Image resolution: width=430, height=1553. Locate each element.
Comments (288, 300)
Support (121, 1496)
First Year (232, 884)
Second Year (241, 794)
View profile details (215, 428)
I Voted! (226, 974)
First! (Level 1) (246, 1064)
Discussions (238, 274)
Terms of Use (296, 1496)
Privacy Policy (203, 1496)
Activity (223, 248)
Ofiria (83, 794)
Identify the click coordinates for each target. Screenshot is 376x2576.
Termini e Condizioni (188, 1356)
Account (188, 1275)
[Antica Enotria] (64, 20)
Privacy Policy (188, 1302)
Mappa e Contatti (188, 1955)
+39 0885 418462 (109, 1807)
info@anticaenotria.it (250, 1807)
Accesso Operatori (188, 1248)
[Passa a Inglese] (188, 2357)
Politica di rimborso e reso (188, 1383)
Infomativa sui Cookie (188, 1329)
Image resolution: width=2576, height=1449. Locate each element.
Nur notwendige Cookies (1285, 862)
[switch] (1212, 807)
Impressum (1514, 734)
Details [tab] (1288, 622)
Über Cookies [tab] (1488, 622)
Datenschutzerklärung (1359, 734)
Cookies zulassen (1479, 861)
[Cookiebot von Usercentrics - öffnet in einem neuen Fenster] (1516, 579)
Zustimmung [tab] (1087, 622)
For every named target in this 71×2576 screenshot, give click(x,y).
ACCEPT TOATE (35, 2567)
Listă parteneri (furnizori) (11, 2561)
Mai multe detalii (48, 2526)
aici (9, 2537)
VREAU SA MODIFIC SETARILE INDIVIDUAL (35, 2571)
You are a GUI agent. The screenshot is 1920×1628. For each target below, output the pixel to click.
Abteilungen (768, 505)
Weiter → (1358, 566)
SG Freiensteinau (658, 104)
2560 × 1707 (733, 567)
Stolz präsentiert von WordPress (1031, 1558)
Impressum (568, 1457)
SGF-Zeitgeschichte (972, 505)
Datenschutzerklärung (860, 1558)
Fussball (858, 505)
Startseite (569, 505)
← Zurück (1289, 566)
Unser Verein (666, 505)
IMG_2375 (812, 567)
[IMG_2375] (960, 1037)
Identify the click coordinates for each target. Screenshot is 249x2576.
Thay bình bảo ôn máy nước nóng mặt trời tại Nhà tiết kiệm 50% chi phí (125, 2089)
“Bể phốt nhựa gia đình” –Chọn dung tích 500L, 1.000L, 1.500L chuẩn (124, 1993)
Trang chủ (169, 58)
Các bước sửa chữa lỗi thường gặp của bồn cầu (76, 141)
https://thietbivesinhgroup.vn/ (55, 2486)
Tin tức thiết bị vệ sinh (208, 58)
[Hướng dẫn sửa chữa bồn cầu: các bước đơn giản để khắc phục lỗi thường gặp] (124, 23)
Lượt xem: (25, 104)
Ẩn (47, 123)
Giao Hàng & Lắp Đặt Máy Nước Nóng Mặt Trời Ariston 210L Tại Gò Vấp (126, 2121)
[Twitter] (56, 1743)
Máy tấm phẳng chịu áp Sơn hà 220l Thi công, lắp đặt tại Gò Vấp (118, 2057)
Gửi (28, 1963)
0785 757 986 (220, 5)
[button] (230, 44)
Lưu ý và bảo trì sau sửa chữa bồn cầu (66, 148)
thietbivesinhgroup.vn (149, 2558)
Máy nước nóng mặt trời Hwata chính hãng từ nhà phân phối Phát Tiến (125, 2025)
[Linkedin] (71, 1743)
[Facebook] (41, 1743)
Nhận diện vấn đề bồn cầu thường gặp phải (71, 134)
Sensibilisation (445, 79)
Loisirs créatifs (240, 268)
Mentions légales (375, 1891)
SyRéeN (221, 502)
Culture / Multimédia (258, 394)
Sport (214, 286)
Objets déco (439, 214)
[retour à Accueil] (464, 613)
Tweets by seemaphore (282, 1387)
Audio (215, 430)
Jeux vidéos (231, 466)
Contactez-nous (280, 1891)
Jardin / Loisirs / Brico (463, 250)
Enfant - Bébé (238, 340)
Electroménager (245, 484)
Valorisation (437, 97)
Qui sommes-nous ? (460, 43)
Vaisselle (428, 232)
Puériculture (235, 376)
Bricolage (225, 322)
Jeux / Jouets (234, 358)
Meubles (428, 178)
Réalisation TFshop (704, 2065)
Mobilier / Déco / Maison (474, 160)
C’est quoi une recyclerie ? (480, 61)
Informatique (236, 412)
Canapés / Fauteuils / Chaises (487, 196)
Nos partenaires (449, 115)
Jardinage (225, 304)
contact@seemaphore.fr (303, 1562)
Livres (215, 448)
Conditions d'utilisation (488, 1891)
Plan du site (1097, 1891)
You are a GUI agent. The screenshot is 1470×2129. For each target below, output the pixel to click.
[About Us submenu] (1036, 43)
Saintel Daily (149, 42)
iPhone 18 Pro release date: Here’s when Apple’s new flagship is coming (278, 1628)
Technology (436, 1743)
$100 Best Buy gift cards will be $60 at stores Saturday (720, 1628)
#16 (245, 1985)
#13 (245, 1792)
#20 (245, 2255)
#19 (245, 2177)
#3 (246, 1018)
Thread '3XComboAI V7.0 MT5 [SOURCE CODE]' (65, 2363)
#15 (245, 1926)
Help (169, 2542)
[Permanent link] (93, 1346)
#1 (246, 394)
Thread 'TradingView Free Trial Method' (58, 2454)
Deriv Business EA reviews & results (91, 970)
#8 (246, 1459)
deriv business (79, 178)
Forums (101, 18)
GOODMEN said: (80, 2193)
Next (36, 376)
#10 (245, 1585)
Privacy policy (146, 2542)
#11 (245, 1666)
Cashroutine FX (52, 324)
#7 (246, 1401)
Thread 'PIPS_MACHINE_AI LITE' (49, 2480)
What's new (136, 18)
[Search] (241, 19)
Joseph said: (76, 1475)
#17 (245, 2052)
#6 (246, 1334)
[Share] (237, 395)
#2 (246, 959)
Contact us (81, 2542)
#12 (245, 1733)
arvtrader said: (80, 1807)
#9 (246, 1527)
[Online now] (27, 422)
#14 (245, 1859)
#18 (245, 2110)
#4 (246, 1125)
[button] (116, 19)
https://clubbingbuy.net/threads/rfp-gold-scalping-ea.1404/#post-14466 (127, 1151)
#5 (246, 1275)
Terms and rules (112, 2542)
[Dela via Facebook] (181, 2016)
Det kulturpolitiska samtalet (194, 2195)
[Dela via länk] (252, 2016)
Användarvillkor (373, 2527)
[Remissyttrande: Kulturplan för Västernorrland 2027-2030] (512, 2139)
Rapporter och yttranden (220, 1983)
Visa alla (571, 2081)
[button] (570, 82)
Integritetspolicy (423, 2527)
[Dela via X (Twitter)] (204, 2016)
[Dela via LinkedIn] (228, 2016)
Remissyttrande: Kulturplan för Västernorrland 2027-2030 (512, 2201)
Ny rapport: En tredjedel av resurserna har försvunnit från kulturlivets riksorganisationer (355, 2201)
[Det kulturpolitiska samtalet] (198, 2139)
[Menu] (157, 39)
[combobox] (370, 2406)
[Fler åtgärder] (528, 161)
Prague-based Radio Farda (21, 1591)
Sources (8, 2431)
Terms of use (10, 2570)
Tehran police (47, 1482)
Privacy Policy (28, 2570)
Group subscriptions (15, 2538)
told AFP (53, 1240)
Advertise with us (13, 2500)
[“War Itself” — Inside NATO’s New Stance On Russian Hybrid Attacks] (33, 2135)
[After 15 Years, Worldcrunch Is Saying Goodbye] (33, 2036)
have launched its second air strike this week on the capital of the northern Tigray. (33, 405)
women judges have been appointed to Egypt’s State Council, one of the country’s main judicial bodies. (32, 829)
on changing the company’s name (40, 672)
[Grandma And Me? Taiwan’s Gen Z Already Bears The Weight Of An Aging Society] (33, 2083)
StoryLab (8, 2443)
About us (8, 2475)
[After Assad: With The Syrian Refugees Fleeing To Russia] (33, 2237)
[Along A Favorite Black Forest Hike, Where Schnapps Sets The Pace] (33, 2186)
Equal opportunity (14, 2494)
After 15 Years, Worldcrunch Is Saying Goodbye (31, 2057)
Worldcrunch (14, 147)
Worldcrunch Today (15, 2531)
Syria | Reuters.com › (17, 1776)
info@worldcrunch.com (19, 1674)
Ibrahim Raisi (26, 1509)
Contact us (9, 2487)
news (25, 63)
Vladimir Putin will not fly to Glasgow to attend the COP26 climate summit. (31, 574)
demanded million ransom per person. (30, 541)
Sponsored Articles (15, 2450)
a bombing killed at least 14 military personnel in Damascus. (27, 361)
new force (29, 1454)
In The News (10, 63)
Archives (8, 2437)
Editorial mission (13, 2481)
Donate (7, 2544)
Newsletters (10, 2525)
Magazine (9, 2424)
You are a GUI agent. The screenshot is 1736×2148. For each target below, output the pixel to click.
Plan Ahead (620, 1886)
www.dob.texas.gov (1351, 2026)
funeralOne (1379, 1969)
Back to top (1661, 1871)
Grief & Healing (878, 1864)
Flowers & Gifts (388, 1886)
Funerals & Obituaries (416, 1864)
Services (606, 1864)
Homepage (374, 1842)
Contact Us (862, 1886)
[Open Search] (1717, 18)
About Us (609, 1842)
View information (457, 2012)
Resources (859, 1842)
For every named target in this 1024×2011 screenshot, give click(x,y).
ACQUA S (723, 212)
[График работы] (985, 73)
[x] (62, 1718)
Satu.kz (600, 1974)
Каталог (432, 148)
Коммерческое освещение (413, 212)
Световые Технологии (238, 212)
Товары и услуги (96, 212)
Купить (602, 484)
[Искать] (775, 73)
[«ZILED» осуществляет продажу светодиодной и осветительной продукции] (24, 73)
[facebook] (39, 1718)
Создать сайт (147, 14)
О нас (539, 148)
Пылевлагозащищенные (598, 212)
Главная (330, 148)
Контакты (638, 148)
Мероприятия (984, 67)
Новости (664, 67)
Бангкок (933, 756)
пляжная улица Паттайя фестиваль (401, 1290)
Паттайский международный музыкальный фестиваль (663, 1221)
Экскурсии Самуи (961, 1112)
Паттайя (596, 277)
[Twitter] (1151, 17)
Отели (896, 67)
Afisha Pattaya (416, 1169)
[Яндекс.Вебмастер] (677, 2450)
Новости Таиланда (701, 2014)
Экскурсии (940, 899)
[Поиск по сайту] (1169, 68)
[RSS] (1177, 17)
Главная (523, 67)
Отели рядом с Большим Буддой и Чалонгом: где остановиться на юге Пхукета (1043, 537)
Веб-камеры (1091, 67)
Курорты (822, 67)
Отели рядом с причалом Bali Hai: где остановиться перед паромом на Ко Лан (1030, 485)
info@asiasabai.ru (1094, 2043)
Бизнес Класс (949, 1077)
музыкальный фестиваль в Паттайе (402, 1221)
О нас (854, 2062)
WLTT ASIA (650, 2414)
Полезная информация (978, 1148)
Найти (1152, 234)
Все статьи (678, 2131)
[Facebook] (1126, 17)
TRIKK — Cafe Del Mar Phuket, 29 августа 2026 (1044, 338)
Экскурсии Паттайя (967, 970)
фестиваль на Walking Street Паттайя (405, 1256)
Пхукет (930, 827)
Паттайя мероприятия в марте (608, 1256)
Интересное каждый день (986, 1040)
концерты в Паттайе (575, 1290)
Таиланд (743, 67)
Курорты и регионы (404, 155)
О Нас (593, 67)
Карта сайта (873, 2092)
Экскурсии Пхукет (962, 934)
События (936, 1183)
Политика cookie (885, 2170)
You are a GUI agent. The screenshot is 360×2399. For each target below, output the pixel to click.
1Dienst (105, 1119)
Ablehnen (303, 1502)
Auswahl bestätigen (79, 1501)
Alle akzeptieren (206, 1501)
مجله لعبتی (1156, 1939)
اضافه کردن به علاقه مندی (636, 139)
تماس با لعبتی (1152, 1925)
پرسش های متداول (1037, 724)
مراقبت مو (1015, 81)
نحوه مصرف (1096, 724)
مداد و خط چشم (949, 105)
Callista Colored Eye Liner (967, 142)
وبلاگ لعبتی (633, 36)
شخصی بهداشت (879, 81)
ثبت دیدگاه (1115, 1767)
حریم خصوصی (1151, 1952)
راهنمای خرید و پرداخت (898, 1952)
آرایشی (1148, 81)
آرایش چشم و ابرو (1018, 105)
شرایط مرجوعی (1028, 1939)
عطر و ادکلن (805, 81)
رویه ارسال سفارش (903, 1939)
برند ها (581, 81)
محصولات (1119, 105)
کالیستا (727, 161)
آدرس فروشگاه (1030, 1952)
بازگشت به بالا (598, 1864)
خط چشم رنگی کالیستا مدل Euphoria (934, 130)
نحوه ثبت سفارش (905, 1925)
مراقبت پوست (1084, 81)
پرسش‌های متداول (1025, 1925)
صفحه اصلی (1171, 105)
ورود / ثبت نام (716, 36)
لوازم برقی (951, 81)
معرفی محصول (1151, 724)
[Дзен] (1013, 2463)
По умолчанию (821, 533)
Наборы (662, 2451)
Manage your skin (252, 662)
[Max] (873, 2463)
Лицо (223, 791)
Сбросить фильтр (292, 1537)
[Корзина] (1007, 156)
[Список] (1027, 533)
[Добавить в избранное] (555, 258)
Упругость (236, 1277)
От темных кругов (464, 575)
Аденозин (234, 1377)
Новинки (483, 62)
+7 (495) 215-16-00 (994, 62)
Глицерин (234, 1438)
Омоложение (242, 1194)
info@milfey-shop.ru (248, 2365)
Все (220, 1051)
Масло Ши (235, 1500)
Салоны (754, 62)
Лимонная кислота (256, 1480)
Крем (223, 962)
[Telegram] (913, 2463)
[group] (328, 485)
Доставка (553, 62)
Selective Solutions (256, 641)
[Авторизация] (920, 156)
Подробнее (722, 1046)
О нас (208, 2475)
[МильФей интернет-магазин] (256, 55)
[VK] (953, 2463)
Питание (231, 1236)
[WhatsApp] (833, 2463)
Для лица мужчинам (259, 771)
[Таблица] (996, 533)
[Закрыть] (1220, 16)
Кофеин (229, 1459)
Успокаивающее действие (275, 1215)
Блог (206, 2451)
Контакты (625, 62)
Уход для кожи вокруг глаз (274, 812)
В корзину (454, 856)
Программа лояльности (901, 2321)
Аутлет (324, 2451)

☆ ☆ ☆ ☆ ☆ ☆ ☆

What you will do:
Give again, exactly and with nothing added, the lines running from the one that contains "Питание (231, 1236)" to the last line of the material.

Finished task:
Питание (231, 1236)
[WhatsApp] (833, 2463)
Для лица мужчинам (259, 771)
[Таблица] (996, 533)
[Закрыть] (1220, 16)
Кофеин (229, 1459)
Успокаивающее действие (275, 1215)
Блог (206, 2451)
Контакты (625, 62)
Уход для кожи вокруг глаз (274, 812)
В корзину (454, 856)
Программа лояльности (901, 2321)
Аутлет (324, 2451)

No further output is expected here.